**WHAT TO PRODUCE:** Find the line holding "SERVICIOS (89, 580)" in the entries below. Give it again exactly, along with every line after it up to and including the line holding "Mobile Tire Shop (909, 815)".

**PROVIDED RECORDS:**
──────

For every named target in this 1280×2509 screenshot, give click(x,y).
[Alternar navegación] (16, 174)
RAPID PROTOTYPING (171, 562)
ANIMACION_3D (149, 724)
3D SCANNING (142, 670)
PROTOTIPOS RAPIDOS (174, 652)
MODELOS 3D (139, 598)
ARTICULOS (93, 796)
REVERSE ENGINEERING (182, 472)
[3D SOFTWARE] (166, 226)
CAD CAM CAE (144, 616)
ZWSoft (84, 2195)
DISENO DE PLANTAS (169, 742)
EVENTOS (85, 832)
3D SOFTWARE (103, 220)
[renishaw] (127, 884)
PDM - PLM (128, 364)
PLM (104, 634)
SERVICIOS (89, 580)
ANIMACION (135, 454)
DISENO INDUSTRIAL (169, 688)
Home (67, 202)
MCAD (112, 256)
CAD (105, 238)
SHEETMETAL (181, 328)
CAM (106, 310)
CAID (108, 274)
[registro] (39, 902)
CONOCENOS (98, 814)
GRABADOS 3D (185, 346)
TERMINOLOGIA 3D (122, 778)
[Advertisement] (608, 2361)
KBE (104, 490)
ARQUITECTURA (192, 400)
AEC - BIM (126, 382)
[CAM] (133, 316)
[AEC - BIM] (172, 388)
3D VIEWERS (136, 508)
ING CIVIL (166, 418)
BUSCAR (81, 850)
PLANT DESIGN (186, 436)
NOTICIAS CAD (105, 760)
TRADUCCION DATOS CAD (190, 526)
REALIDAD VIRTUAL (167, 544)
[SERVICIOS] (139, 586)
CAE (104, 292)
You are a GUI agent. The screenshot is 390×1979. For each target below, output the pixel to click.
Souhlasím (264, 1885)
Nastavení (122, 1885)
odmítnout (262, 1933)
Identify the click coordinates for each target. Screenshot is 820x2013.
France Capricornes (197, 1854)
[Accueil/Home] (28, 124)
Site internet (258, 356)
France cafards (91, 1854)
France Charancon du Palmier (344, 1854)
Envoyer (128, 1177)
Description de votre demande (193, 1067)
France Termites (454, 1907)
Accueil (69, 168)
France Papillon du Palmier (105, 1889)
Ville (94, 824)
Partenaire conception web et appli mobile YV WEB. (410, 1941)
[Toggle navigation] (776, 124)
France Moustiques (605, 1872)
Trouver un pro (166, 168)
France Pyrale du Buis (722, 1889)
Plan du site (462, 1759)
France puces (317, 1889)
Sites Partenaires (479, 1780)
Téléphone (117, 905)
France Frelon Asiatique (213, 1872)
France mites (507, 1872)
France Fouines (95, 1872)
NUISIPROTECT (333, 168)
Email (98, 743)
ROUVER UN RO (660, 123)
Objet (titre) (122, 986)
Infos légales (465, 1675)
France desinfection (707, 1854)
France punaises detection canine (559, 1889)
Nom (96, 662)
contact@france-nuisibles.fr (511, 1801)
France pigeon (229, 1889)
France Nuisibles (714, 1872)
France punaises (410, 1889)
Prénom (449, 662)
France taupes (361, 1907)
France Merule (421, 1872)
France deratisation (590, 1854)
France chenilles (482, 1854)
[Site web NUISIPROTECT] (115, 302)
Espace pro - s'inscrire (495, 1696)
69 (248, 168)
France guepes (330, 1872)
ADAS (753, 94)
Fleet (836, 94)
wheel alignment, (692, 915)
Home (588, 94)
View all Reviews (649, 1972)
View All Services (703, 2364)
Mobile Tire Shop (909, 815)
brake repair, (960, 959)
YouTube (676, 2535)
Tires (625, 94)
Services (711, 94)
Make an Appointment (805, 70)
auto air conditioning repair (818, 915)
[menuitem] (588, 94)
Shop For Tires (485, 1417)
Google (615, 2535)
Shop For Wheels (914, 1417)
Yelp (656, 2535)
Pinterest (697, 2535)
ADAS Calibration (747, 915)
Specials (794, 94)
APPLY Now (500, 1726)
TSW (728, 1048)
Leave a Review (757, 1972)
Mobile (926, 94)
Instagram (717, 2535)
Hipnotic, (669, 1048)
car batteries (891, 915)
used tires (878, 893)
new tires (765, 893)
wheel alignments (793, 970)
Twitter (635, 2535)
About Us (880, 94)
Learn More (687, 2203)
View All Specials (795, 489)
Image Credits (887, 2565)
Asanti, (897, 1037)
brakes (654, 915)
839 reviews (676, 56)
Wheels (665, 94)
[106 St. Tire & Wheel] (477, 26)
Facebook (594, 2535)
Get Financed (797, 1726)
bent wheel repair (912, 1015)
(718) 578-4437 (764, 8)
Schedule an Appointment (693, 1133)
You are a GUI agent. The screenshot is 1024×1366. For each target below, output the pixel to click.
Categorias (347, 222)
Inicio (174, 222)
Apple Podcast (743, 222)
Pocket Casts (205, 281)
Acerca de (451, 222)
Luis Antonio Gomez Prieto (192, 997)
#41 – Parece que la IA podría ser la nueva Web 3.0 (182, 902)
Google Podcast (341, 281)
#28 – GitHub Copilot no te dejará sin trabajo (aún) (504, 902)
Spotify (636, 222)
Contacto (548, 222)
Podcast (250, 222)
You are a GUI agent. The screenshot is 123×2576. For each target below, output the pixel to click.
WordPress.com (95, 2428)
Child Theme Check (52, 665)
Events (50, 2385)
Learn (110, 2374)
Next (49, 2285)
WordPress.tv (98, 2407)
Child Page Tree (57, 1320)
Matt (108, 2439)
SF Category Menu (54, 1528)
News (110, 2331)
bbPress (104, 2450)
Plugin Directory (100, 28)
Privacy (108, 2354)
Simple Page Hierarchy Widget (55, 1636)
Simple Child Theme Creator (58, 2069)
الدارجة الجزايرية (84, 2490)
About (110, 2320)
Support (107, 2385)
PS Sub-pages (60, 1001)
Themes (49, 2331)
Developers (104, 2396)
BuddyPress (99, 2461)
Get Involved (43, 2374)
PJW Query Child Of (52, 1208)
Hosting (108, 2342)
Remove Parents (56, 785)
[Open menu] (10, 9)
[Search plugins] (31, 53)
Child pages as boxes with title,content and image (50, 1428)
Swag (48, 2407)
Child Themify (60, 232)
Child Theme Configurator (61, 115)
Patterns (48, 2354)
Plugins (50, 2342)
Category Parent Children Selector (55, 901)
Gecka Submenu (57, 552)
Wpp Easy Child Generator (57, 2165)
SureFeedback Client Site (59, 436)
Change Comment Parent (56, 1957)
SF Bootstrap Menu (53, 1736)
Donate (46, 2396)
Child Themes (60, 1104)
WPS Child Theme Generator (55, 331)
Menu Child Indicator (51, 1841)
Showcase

──────

**EXERCISE ANSWER:**
SERVICIOS (89, 580)
ANIMACION (135, 454)
DISENO INDUSTRIAL (169, 688)
Home (67, 202)
MCAD (112, 256)
CAD (105, 238)
SHEETMETAL (181, 328)
CAM (106, 310)
CAID (108, 274)
[registro] (39, 902)
CONOCENOS (98, 814)
GRABADOS 3D (185, 346)
TERMINOLOGIA 3D (122, 778)
[Advertisement] (608, 2361)
KBE (104, 490)
ARQUITECTURA (192, 400)
AEC - BIM (126, 382)
[CAM] (133, 316)
[AEC - BIM] (172, 388)
3D VIEWERS (136, 508)
ING CIVIL (166, 418)
BUSCAR (81, 850)
PLANT DESIGN (186, 436)
NOTICIAS CAD (105, 760)
TRADUCCION DATOS CAD (190, 526)
REALIDAD VIRTUAL (167, 544)
[SERVICIOS] (139, 586)
CAE (104, 292)
You are a GUI agent. The screenshot is 390×1979. For each target below, output the pixel to click.
Souhlasím (264, 1885)
Nastavení (122, 1885)
odmítnout (262, 1933)
Identify the click coordinates for each target. Screenshot is 820x2013.
France Capricornes (197, 1854)
[Accueil/Home] (28, 124)
Site internet (258, 356)
France cafards (91, 1854)
France Charancon du Palmier (344, 1854)
Envoyer (128, 1177)
Description de votre demande (193, 1067)
France Termites (454, 1907)
Accueil (69, 168)
France Papillon du Palmier (105, 1889)
Ville (94, 824)
Partenaire conception web et appli mobile YV WEB. (410, 1941)
[Toggle navigation] (776, 124)
France Moustiques (605, 1872)
Trouver un pro (166, 168)
France Pyrale du Buis (722, 1889)
Plan du site (462, 1759)
France puces (317, 1889)
Sites Partenaires (479, 1780)
Téléphone (117, 905)
France Frelon Asiatique (213, 1872)
France mites (507, 1872)
France Fouines (95, 1872)
NUISIPROTECT (333, 168)
Email (98, 743)
ROUVER UN RO (660, 123)
Objet (titre) (122, 986)
Infos légales (465, 1675)
France desinfection (707, 1854)
France punaises detection canine (559, 1889)
Nom (96, 662)
contact@france-nuisibles.fr (511, 1801)
France pigeon (229, 1889)
France Nuisibles (714, 1872)
France punaises (410, 1889)
Prénom (449, 662)
France taupes (361, 1907)
France Merule (421, 1872)
France deratisation (590, 1854)
France chenilles (482, 1854)
[Site web NUISIPROTECT] (115, 302)
Espace pro - s'inscrire (495, 1696)
69 (248, 168)
France guepes (330, 1872)
ADAS (753, 94)
Fleet (836, 94)
wheel alignment, (692, 915)
Home (588, 94)
View all Reviews (649, 1972)
View All Services (703, 2364)
Mobile Tire Shop (909, 815)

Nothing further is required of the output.